Australian Foreign Minister Penny Wong urged both the US and China to de-escalate tensions.
“We do have a situation where we see rhetoric increasing, and we see military hardware being deployed,” she told ABC radio. “I understand this is a very concerning situation for everyone. What we need to say to all parties is that the region wants peace and stability.”
China’s overseas citizens’ networks from Ghana, to Georgia to Thailand rallied to condemn Pelosi’s visit in a coordinated attack on US foreign policy that ended with Russia’s Kremlin declaring it was “absolutely in solidarity with China” and accusing Washington of “choosing the path of confrontation”.
The surge in Chinese interest in the visit caused one of the mainland’s largest social media networks, Weibo, to crash. Taiwanese government websites were forced offline by attacks from overseas hackers.
In Beijing, China’s Foreign Ministry summoned US ambassador Nicholas Burns to protest and reiterate that it would “not sit idly” by.
“The Chinese People’s Liberation Army is on high alert and will launch a series of targeted military operations to counter it, resolutely defend national sovereignty and territorial integrity, and resolutely thwart external interference,” said Defence Ministry spokesman Wu Qian.
Pelosi is expected to meet with Mark Liu, chairman of Taiwan Semiconductor Manufacturing Co [TSMC] on Wednesday afternoon before flying to Japan at 5pm.
TSMC is responsible for more than 50 per cent of the global semiconductor market – the key electronic chips behind billions of the world’s smart devices including phones, computers and military hardware.
In a series of economic sanctions imposed by Beijing, China’s General Administration of Customs blocked natural sand exports, restricting access to the commodity used widely in Taiwan’s construction industry.

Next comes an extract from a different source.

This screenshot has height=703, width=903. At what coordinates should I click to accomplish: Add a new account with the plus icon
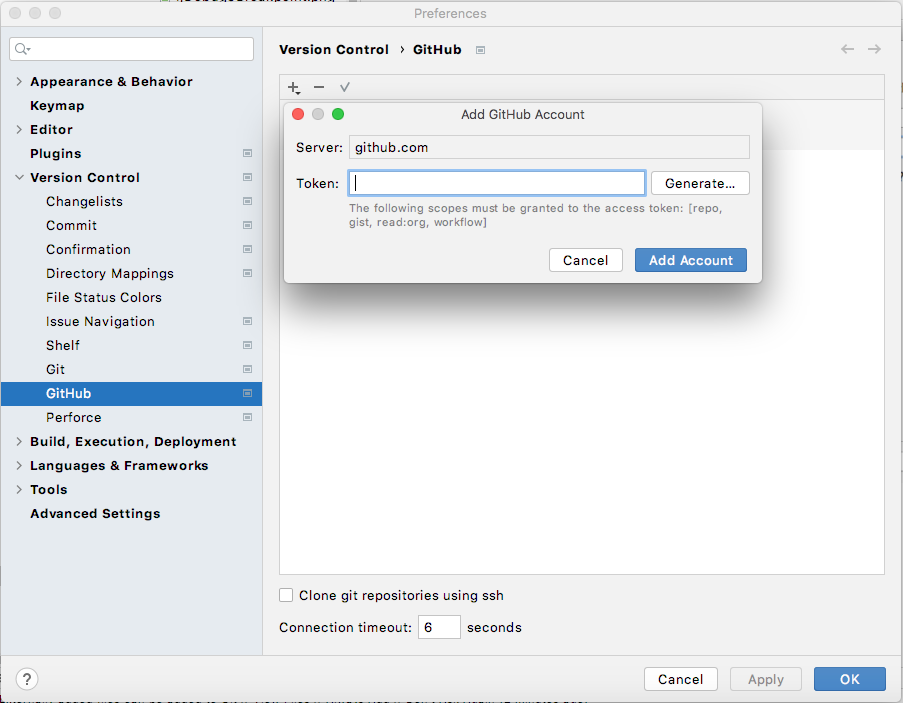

It has not announced any restrictions on silica sand or the silicon extracted from sand which is used to make semiconductors. Those could hamper the global semiconductor industry, for which China is also reliant on Taiwan.
The customs measures were followed by the Taiwan Affairs Office of the State Council in Beijing, which announced it would sanction four companies including energy and medical retailers and satellite technology businesses for their financial links to Taiwan’s pro-democracy foundations. It banned the owners from entering China and mainland organisations from conducting any transactions with the companies, including Xuande Energy, Lingwang Technology, Tianliang Medical, and Tianyan Satellite Technology after accusing them of having links with Taiwanese separatists groups.
On Tuesday, China banned 180 food imports from Taiwan, rattling global markets. The anxiety from China’s Shanghai and Hang Seng exchanges spread from Asia to the US on Wednesday. The Dow Jones Industrial Average fell by 1.2 per cent.